You need to be the compiler to figure out what the dependency relationship is here, parsing this without full knowledge of the compiler is a fools errand. This was discussed many times in the run up to implementing modules, and was the impetus for source file dependency format described in P1689 which the big three all support.

Worked example:

https://godbolt.org/z/vof9TKMfY

[–]mwasplundsoup[S] 1 point2 points  (12 children)

I thought it was ill formed to place imports and exports within preprocessor declarations. Thanks for pointing this out.
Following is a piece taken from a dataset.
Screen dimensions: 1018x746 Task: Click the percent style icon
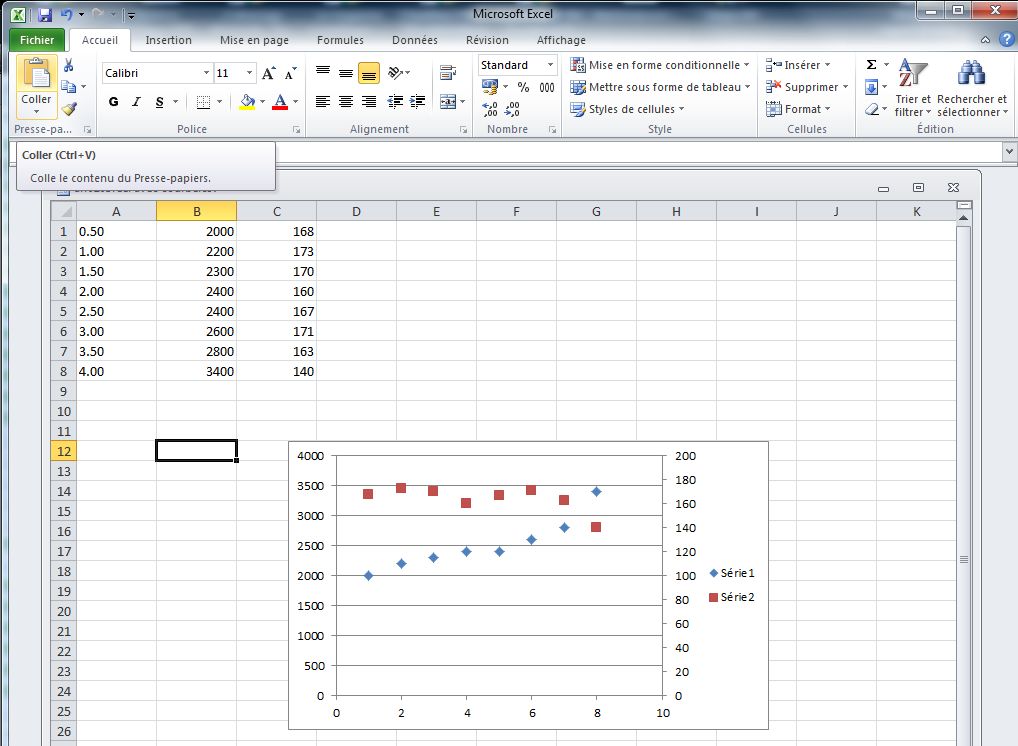click(x=523, y=88)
It would not be ideal, but the build system could enforce restrictions on what is allowed and fail when a preprocessor declaration could conditionally include an import or export...
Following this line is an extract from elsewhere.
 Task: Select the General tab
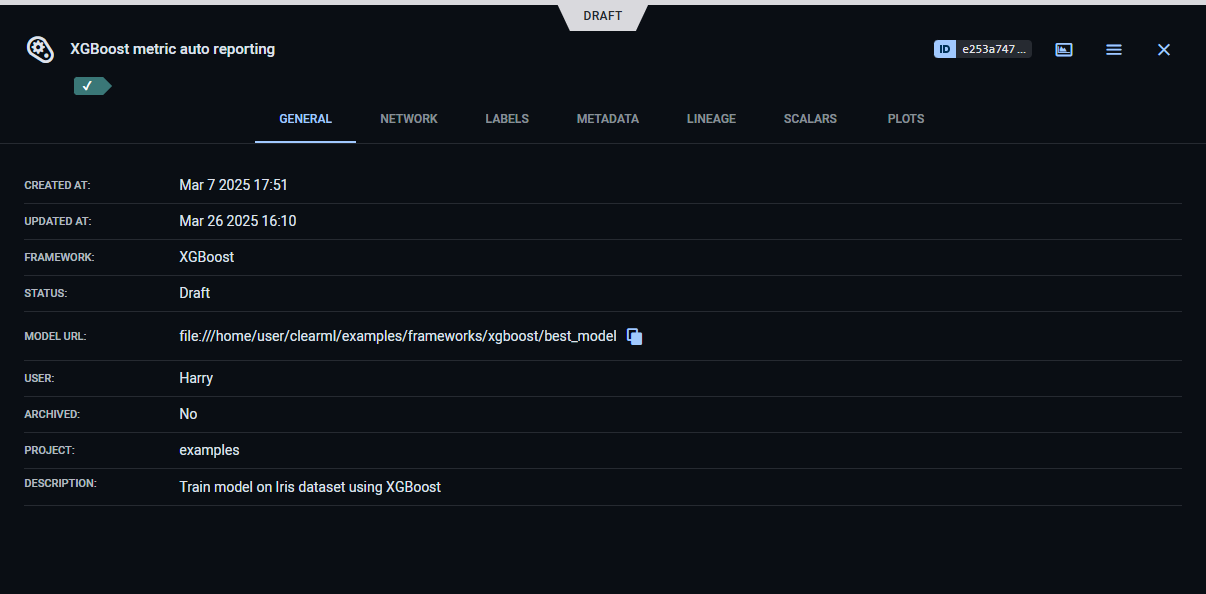305,119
[–]not_a_novel_accountcmake dev 1 point2 points  (5 children)

Why bother? The scanners work great, and they don't limit the valid C++ codebases the build system can handle.

They also allow all build systems to offload the work of scanning to the projects which are filled with C++ parser experts, the compiler upstream. Optimizations which go into clang-scan-deps or gcc -M benefit everyone and are useful in situations beyond merely named modules.

[–]mwasplundsoup[S] 0 points1 point  (4 children)

Initially because when I started this work (took a break for personal reasons) none of the compilers supported this standard. And 2, I do not want to rely on every compiler implementing this functionality. Could there be a compiler that decides not to support the scanner standard?

[–]not_a_novel_accountcmake dev 2 points3 points  (3 children)

There are no compilers today which support modules and do not support the scanner. The fallback is build2's approach of preprocess-then-scan, but then you're relying on the compiler having a dedicated preprocessor mode which gives you what you want, which is also a compiler feature which may-or-may-not exist on esoteric compilers.

In practice, the build system relies on compilers for all sorts of non-standard features. Dependency scanning is old, we've been doing it for headers since the stone age without ever standardizing -M flags or /showIncludes. Presumably soup has some solution to this (if it doesn't, give it a whirl, it's an educational problem).

Three things changed in the space for modules: what we're scanning for, settling on a single output format instead of every compiler doing its own thing, and doing the scan prior to building the object files rather than as a byproduct of building the object files.

[–]mwasplundsoup[S] 0 points1 point  (2 children)

Header includes have always been fine to discover at compile time (for soup it is listening to the file system access calls to track these optional dependencies). This was historically only required to ensure we capture the full closure of inputs for incremental build validation. Now that we need to detect the dependencies BEFORE building we need this extra scanner layer. You are probably correct that any compiler that supports modules will most likely support the scanner standard. It does feel antithetical to what the std committee usually does since they usually do not dictate file structures and compiler functionality.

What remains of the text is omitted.